Mais ce périmètre bien défini a disparu avec la transformation numérique. Avec l’adoption du télétravail, des environnements hybrides et multicloud et des outils SaaS (logiciel en tant que service) tiers, le réseau de l’entreprise est devenu trop flou pour une sécurité basée sur le périmètre.

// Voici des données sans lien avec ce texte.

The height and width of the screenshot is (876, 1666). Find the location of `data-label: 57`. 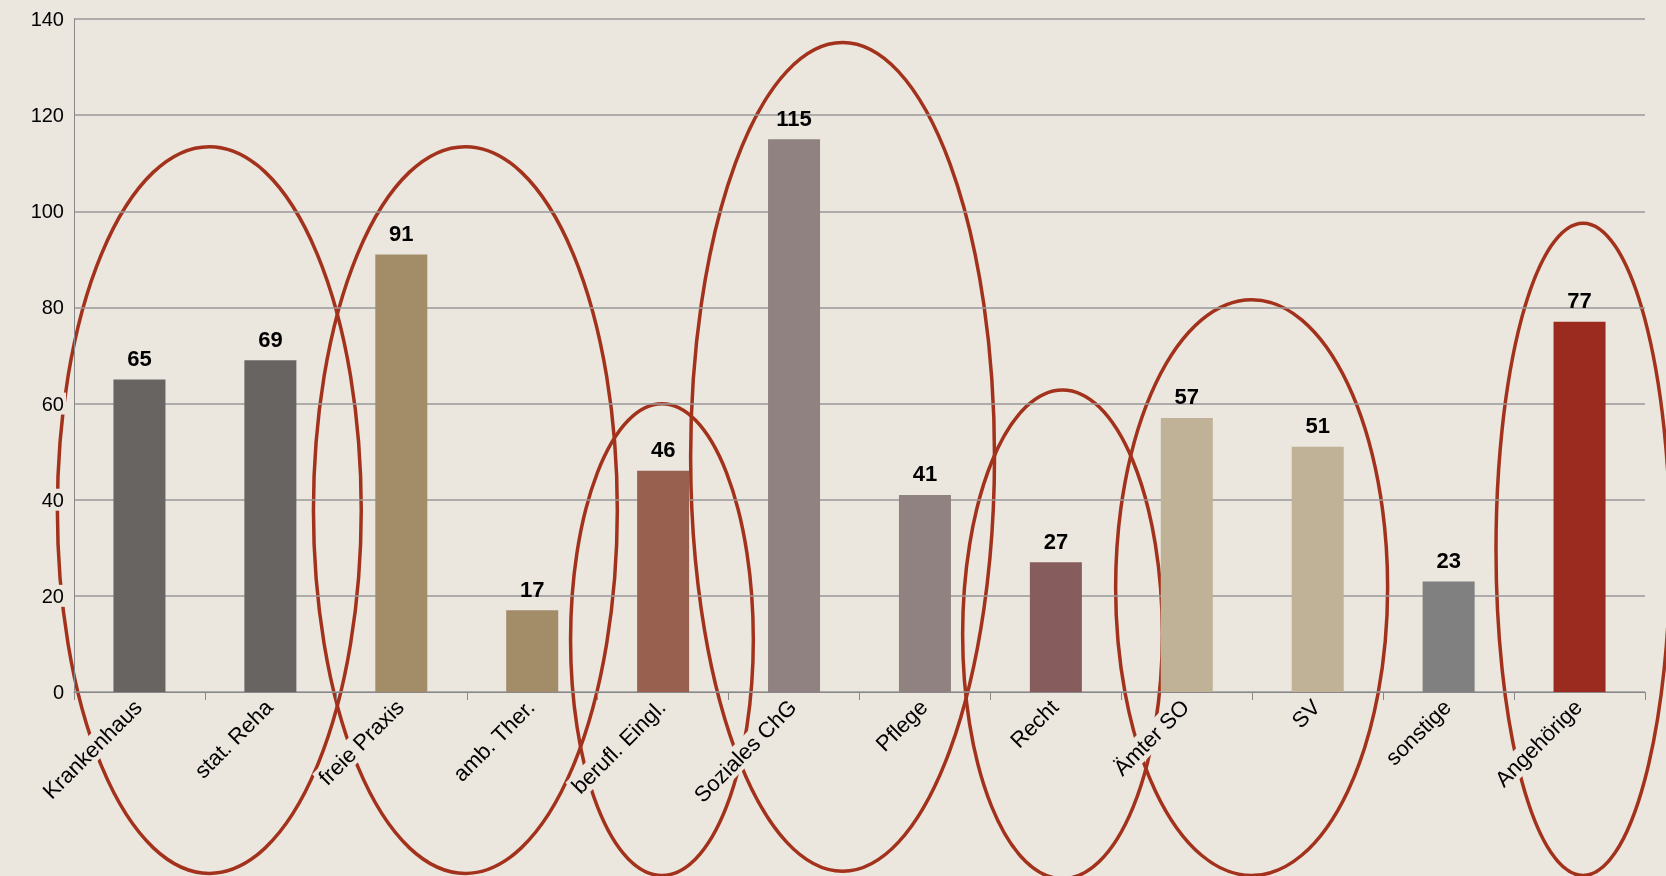

data-label: 57 is located at coordinates (1187, 397).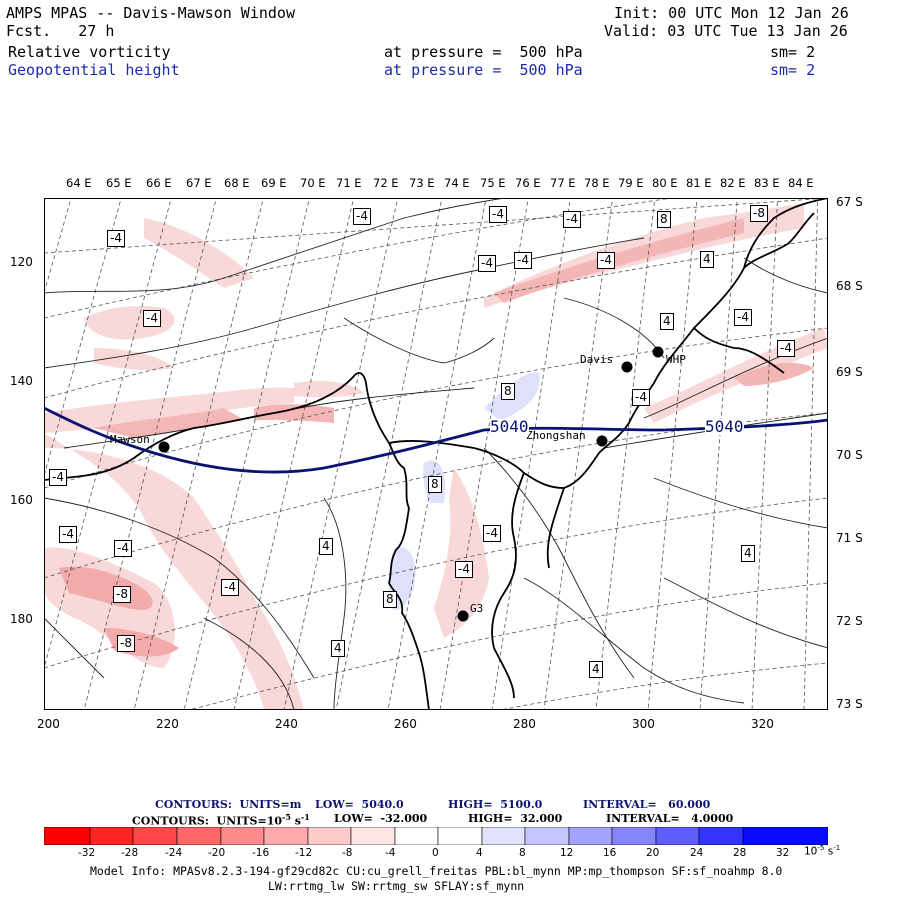  Describe the element at coordinates (221, 820) in the screenshot. I see `vort-contours-units: CONTOURS: UNITS=10-5 s-1` at that location. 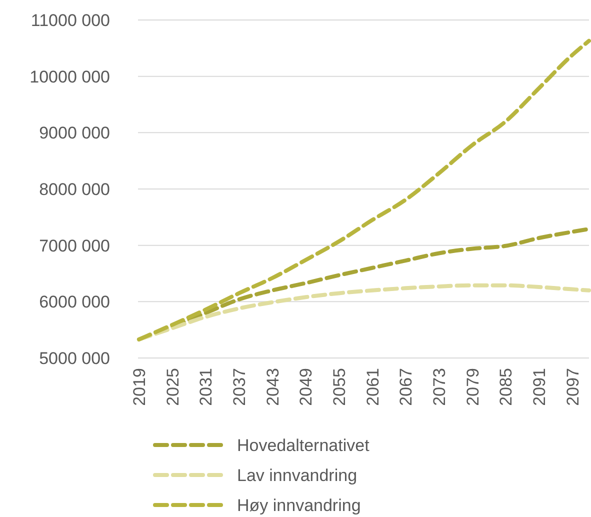 What do you see at coordinates (506, 387) in the screenshot?
I see `x-tick-label: 2085` at bounding box center [506, 387].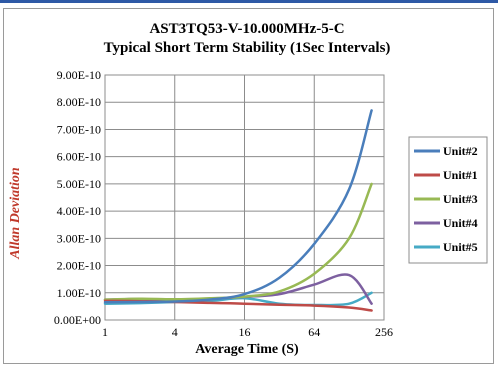 The height and width of the screenshot is (370, 498). I want to click on legend-label: Unit#4, so click(460, 223).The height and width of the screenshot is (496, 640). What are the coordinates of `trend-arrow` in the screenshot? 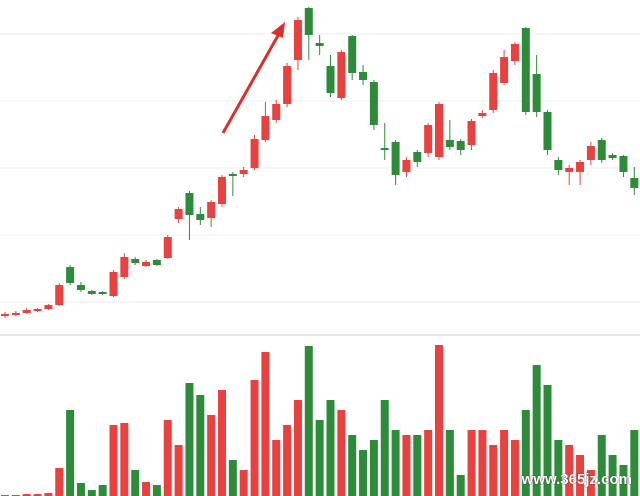 It's located at (253, 78).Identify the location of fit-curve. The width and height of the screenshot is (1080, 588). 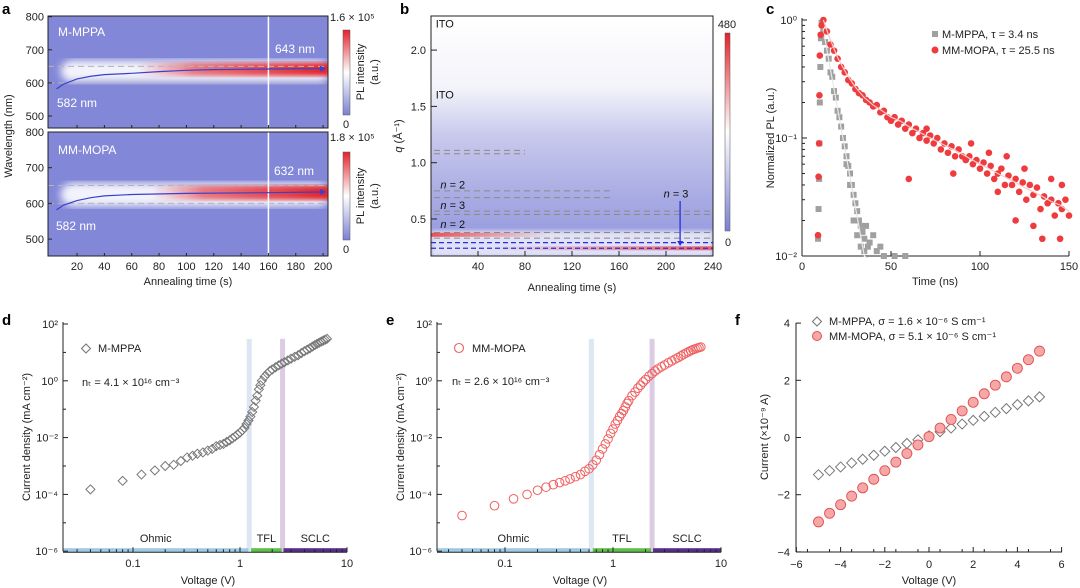
(844, 139).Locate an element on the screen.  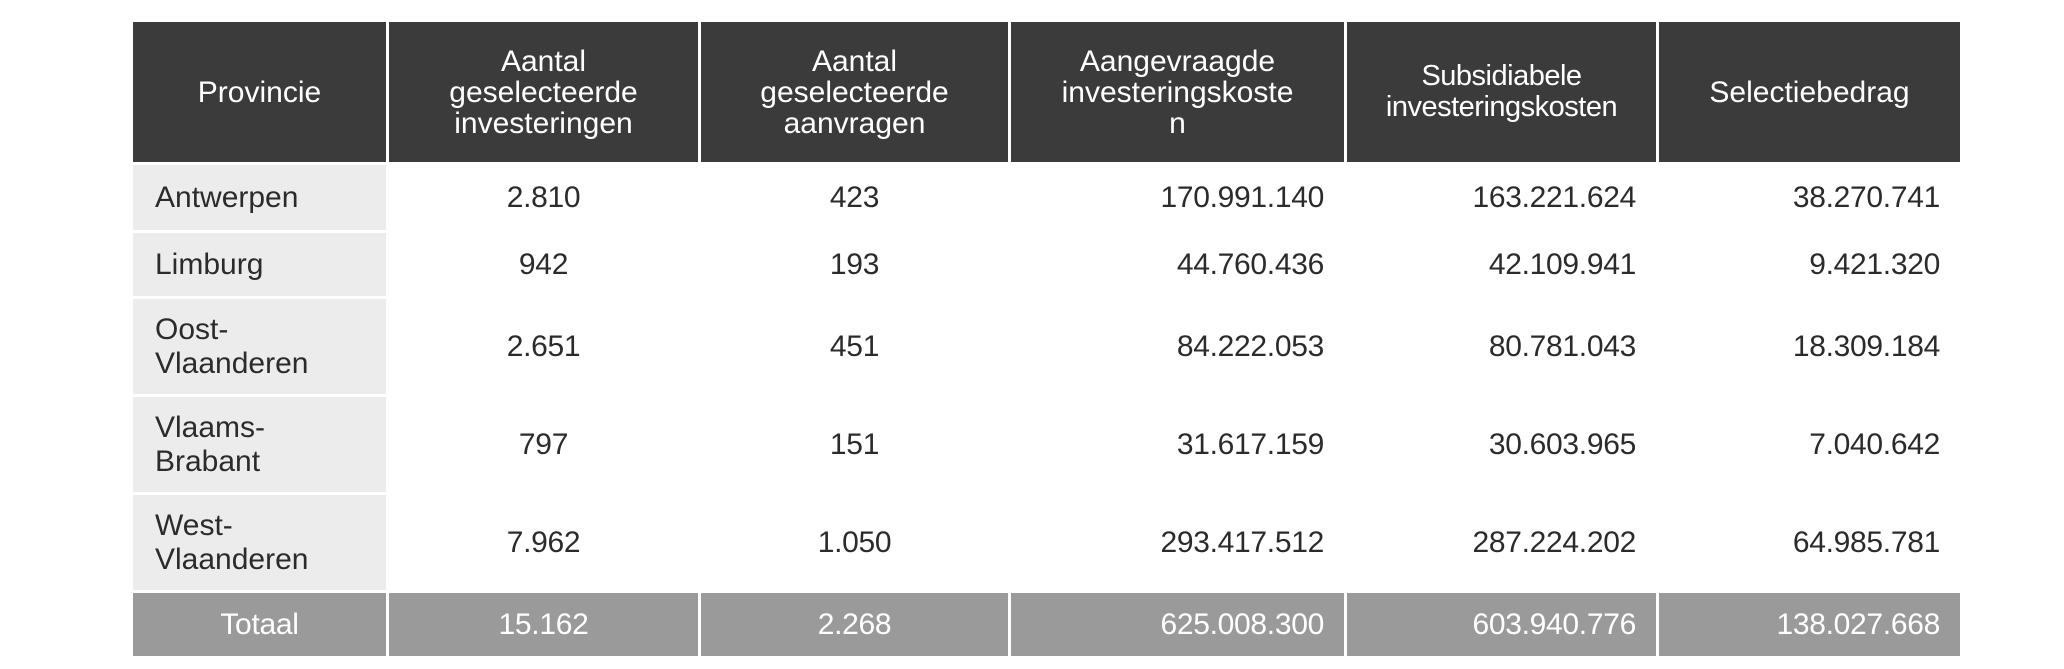
cell-aangevraagd: 84.222.053 is located at coordinates (1178, 346).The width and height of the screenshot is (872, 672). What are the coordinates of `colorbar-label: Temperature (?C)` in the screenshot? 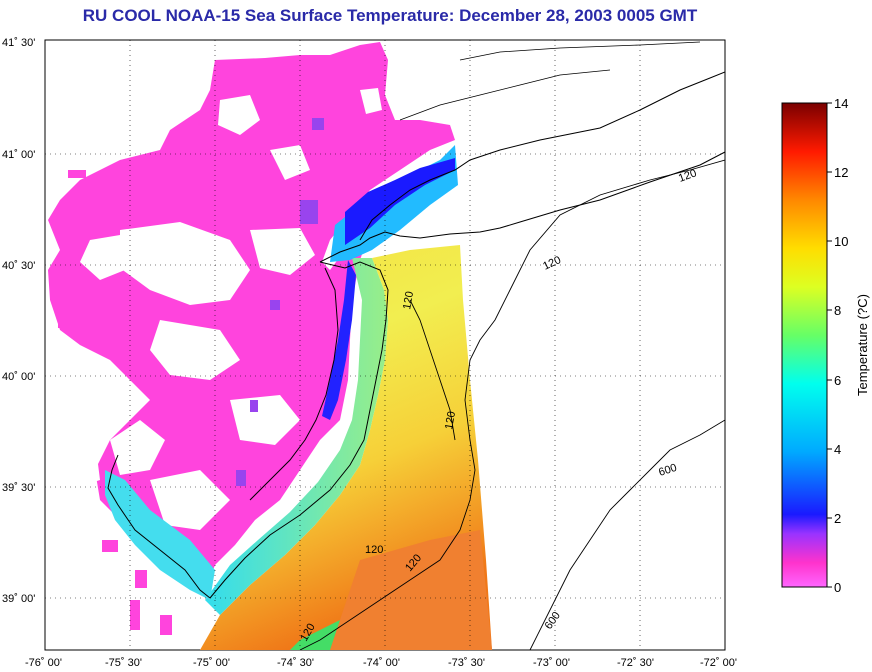 It's located at (862, 345).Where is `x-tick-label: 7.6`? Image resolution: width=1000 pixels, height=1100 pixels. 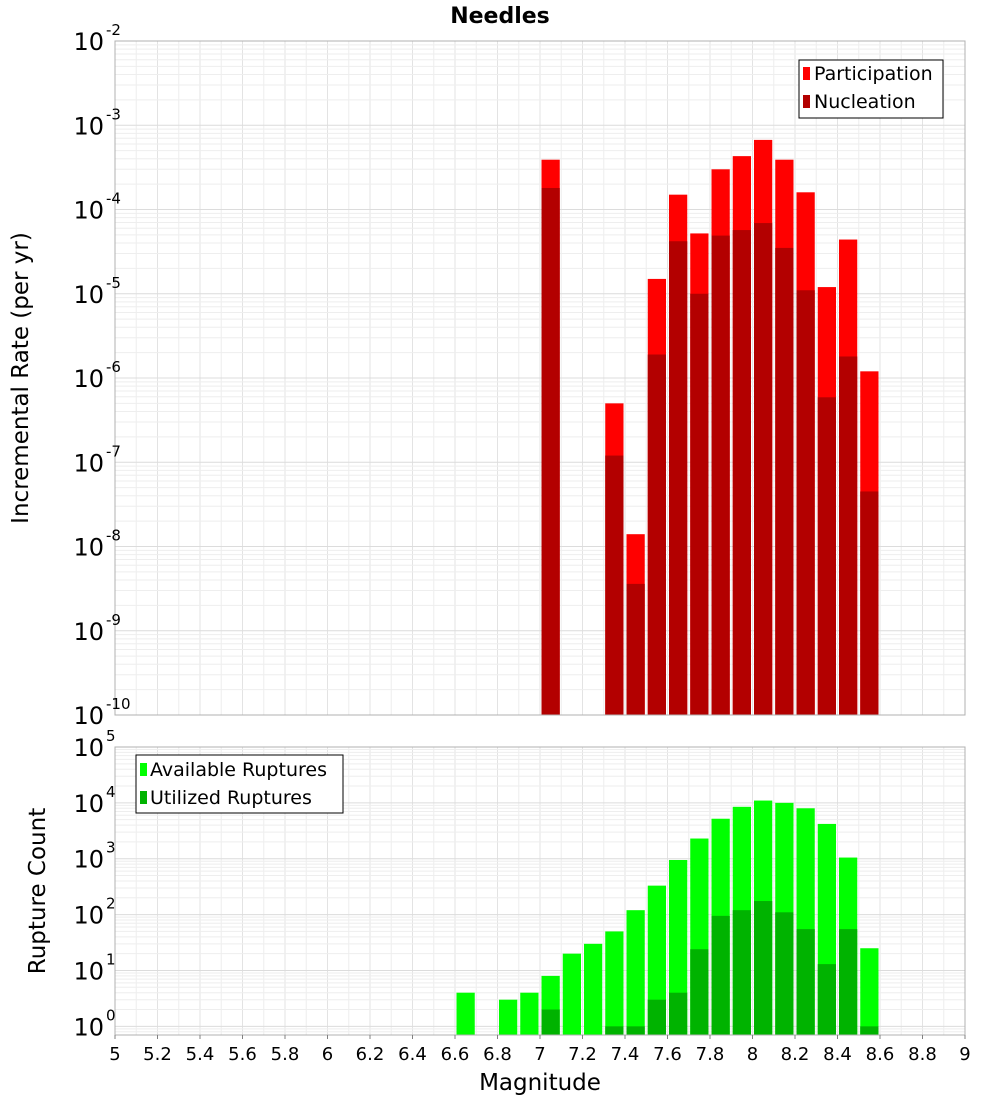 x-tick-label: 7.6 is located at coordinates (668, 1054).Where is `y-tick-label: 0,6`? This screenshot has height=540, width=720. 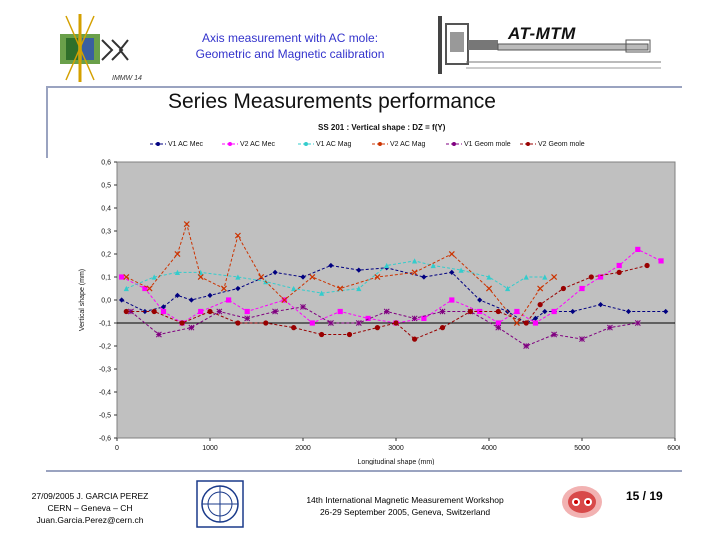 y-tick-label: 0,6 is located at coordinates (106, 164).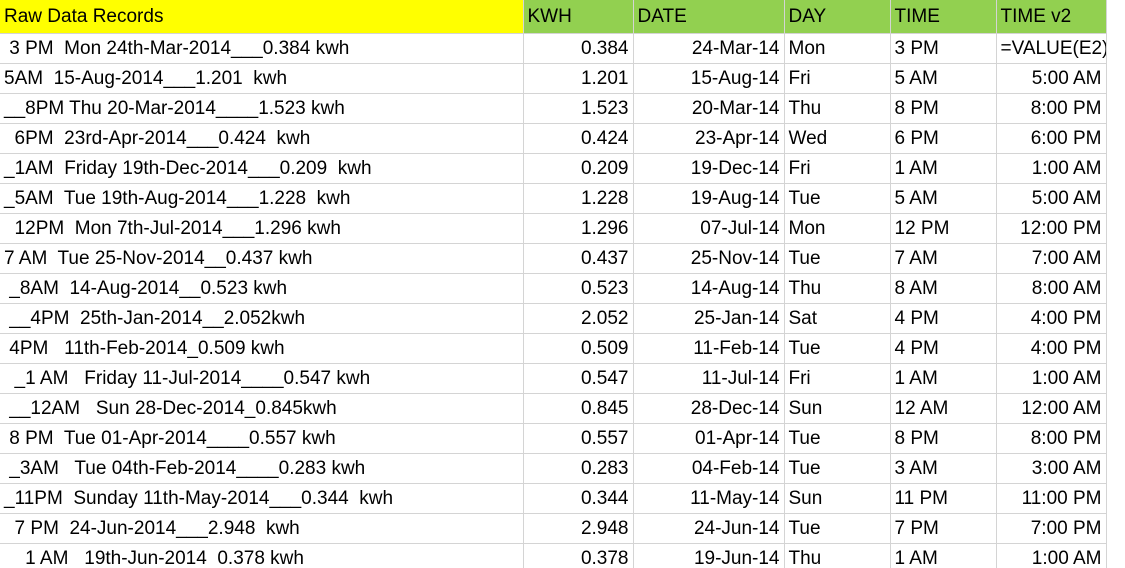  I want to click on cell-time-v2: 8:00 PM, so click(1052, 108).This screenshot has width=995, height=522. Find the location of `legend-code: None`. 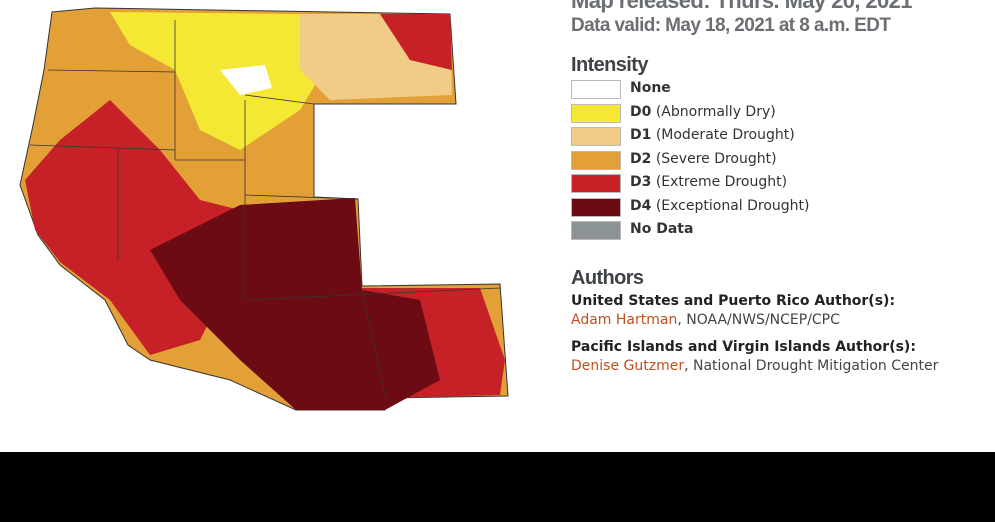

legend-code: None is located at coordinates (650, 88).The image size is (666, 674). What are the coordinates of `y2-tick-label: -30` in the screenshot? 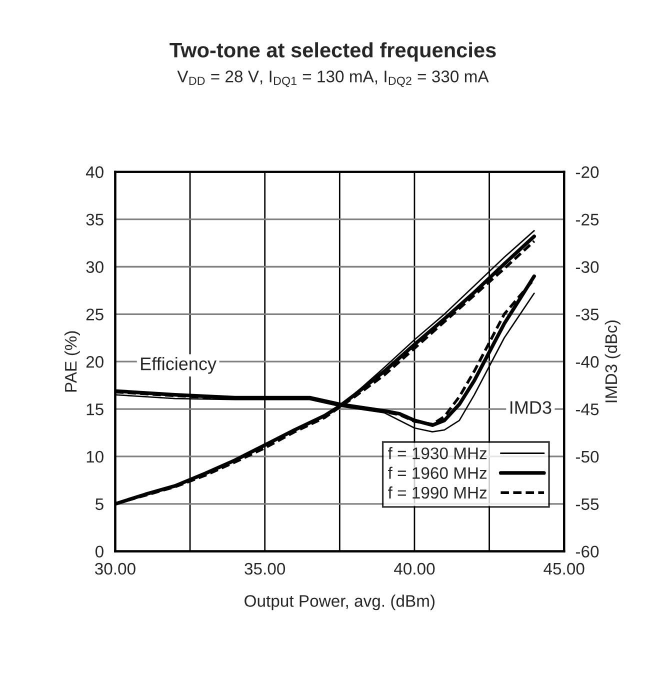 It's located at (588, 267).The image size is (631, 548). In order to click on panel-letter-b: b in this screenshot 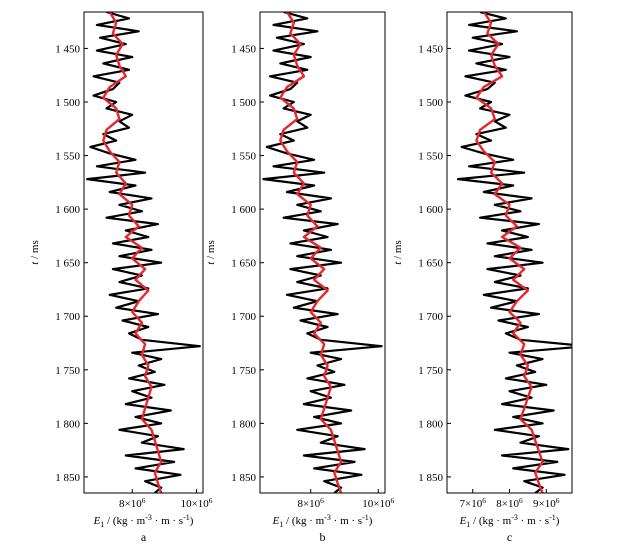, I will do `click(323, 537)`.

Les stratégies de sécurité ont également évolué, passant de la sécurisation des actifs du réseau à la sécurisation de l’accès, plaçant les identités numériques au cœur de la cybersécurité. La question n’est plus de savoir sur quel réseau vous vous trouvez, mais qui vous êtes et si vous devriez avoir l’autorisation d’y accéder.
Les acteurs de la menace se sont également adaptés. Plutôt que de trouver des failles dans les pare-feux, ils ont commencé à cibler directement les identités en recourant au phishing, au vol d’identifiants et au détournement de session pour usurper l’identité d’utilisateurs et élever leurs privilèges. Selon l’IBM® X-Force Threat Intelligence Index, l’utilisation abusive de comptes valides est l’un des moyens les plus fréquemment employés par les pirates pour s’introduire dans les réseaux d’entreprise (soit 30 % des cyberattaques).
Dans ce contexte, la sécurité des identités s’est imposée comme une discipline à part de la cybersécurité, axée sur la protection des identités numériques et des privilèges d’accès qui leur sont associés contre le vol, l’utilisation abusive et le détournement.
La sécurité des identités s’appuie sur la gestion des identités et des accès (IAM), un cadre de sécurité permettant de gérer les identités des utilisateurs et de contrôler l’accès aux systèmes et aux données. Elle ajoute des capacités de protection, de détection et de réponse spécifiquement axées sur la sécurisation des identités numériques.
En d’autres termes, la sécurité des identités ne remplace pas la gestion des identités et des accès, mais l’étend grâce à des fonctionnalités telles que la surveillance continue, l’application contextuelle de l’accès et les réponses automatisées en cas d’activité suspecte. Là où l’IAM détermine qui obtient l’accès, la sécurité de l’identité aide à garantir que cet accès reste sécurisé.
Ensemble, la sécurité des identités et l’IAM forment la base des solutions modernes de sécurité des identités, aidant les entreprises à sécuriser les identités numériques, à gérer les autorisations des utilisateurs et à se défendre contre les cybermenaces basées sur l’identité.